- Travail à faire
a: Selon l'article sur la sécheresse en Occitanie, quelles dispositions Jean-François Blanchet énumère-t-il pour montrer que le Groupe BRL est prêt à faire face à la demande en eau ?
b: Les affirmations suivantes sont-elles conformes à l'article sur la sécheresse en Occitanie ? Répondez par oui ou par non et citez chaque fois les mots décisifs de l'article.
(i) Les précipitations de la période hivernale ont été exceptionnelles.
(ii) Fabrice Verdier est le président du Groupe BRL.
(iii) Les besoins en eau de mai ont été les plus forts jamais observés pour ce mois.
c: D'après l'article sur la sécheresse en Occitanie, dans quel délai la région se dotera-t-elle d'un schéma de gestion de l'eau ?

- Document source
..............................

La France brûle sous une chaleur accablante. Et la sécheresse gagne du terrain. Avec le Groupe BRL, la Région Occitanie dispose d’un bras armé dont la mission est justement de répondre à cette situation de stress hydrique. Son président, Fabrice Verdier, et son DG, Jean-François Blanchet, expliquent comment, avec force anticipation, l’apport de l’eau du Rhône soulage les nappes d’eau et met de plus en plus de productions agricoles à l’abri. Pour aller plus loin, d’ici un mois, la région Occitanie se dotera d’un schéma de gestion de l’eau.
Sécheresse et canicule, un duo stressant. “La période hivernale, entre octobre et mars, s’est globalement correctement déroulée, expose Jean-François Blanchet. Avec des précipitations qui, sans être exceptionnelles, ont été proches de la moyenne. Et qui ont permis de recharger les sols, mais peut-être insuffisamment les nappes.” Pour le directeur général du Groupe BRL (1), “rien ne laissait présager un épisode aussi sérieux” que celui que nous vivons en ce moment.
“Cet été, nous devrions être en mesure de répondre à la demande”
Sans être inquiet, mais “préoccupé”, il ajoute : “Nous sommes prêts à faire face à la demande en eau. Les stocks ont été constitués ; les programmes de maintenance faits ; nous surveillons le débit du Rhône. Nous agissons déjà. Les besoins en eau sont les plus forts jamais observés pour un mois de mai – les records succèdent aux records, Ndlr (1) – ; c’est vrai sur la partie rhodanienne moins côté Orb. Les cultures, maraichage, arboriculture, que nous irriguons, ne sont pas de la même nature. Ils sont beaucoup plus sensibles aux premiers 50 centimètres de profondeur du sol. Or, en mai dernier, non seulement nous n’avons pas eu de pluie, nous avons eu des températures élevées et également du vent qui dessèche. Cet été, toutefois, nous devrions être en mesure de répondre à la demande.”

..............................

- Données extraites
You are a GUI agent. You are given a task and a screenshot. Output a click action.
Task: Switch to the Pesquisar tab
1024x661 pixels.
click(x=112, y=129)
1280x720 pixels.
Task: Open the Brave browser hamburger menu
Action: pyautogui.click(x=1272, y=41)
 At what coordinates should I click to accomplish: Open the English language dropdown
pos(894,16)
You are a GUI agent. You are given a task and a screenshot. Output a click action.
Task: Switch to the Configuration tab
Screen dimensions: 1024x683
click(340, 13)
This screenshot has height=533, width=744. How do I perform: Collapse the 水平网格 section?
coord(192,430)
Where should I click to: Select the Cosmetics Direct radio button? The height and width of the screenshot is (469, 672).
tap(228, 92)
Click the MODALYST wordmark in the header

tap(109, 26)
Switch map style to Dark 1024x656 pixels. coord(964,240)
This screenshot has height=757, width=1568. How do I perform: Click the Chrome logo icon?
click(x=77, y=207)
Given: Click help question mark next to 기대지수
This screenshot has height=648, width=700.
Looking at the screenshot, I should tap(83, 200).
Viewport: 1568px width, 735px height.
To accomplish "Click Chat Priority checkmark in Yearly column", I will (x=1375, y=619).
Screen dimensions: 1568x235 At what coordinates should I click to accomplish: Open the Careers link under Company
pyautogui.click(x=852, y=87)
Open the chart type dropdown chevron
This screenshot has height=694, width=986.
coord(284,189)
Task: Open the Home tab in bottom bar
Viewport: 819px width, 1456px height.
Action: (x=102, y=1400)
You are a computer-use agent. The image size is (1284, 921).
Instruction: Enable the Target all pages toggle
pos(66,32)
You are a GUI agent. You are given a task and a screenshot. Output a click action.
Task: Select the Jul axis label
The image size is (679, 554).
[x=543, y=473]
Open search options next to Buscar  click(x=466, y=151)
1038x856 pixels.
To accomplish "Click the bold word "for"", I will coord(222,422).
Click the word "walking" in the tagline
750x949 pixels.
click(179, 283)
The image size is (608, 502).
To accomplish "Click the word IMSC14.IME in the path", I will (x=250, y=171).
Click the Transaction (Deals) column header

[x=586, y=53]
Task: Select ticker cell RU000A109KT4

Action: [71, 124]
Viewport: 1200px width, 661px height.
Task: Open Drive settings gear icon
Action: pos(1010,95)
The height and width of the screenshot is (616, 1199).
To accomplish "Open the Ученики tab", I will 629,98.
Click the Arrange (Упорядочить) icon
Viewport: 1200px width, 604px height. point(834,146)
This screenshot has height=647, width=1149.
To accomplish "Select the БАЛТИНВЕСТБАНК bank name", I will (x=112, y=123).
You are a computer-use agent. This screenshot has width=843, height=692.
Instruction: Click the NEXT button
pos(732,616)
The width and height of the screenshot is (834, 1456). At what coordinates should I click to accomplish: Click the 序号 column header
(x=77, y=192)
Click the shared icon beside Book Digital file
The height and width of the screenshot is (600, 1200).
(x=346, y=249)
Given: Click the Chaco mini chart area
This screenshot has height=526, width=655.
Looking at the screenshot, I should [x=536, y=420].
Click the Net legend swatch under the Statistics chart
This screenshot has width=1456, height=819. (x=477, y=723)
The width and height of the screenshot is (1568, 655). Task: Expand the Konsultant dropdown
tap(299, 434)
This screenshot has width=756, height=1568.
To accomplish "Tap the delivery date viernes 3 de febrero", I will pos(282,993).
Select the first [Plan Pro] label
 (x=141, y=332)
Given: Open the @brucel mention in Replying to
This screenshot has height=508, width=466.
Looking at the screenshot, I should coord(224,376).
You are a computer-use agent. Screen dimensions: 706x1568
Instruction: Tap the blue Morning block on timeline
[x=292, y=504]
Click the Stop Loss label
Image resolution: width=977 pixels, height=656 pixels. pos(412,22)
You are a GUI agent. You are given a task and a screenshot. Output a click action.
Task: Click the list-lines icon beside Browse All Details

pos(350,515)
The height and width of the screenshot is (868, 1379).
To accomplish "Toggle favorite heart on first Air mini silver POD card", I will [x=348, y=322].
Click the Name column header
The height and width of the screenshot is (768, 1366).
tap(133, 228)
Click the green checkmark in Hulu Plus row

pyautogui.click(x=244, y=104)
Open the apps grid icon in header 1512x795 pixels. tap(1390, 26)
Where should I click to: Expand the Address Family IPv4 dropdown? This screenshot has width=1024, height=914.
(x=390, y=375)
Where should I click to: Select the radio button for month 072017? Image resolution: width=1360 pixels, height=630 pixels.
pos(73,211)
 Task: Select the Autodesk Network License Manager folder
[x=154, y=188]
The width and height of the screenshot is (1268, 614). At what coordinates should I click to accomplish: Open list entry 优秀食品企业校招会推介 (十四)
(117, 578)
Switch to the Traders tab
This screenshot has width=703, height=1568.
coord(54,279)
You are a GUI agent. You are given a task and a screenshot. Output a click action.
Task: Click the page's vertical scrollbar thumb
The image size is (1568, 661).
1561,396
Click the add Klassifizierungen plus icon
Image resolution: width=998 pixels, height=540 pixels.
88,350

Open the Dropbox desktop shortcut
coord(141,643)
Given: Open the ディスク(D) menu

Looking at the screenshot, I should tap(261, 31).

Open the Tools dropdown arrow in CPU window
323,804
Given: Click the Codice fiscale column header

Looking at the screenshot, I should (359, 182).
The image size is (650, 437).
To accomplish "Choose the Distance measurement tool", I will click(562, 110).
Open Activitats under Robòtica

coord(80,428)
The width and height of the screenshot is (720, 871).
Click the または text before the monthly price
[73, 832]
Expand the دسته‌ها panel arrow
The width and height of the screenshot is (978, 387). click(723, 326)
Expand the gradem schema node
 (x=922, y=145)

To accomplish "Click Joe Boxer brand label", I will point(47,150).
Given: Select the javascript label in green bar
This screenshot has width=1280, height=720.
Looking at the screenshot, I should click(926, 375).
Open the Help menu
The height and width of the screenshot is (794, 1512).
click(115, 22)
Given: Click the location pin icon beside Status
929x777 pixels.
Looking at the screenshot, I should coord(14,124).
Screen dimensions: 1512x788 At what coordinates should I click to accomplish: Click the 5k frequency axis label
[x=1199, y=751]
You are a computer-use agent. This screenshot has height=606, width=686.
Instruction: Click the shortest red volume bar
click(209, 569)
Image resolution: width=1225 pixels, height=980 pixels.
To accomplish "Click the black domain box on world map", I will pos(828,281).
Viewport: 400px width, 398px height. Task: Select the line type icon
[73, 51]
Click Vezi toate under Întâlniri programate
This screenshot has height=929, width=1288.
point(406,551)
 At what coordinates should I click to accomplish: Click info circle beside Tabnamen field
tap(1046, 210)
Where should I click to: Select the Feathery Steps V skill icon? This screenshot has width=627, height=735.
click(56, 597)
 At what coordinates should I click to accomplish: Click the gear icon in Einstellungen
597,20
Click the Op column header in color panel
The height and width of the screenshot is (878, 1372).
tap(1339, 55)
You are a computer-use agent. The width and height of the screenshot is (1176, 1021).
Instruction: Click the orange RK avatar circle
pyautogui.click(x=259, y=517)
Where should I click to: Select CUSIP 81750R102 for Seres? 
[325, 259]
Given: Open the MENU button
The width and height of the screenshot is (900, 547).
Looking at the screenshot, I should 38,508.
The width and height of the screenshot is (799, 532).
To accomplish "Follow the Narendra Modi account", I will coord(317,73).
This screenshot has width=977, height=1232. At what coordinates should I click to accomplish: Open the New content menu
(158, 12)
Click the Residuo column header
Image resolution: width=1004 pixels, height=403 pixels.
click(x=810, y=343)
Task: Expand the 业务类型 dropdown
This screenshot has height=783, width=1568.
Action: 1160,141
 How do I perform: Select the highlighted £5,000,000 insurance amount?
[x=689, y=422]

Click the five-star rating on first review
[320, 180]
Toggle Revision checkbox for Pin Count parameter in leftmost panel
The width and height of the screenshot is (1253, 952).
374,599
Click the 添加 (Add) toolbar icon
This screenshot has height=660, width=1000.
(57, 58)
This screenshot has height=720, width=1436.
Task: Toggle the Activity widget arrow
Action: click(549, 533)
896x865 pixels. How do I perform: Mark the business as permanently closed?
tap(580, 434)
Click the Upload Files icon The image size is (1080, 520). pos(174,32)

..............................

- Corrigé de l'exercice
a:
- Les stocks ont été constitués.
- Les programmes de maintenance ont été faits.
- Le débit du Rhône est surveillé.

b:
(i) Non : « sans être exceptionnelles, ont été proches de la moyenne ».
(ii) Oui : « Son président, Fabrice Verdier ».
(iii) Oui : « Les besoins en eau sont les plus forts jamais observés pour un mois de mai ».

c: D'ici un mois.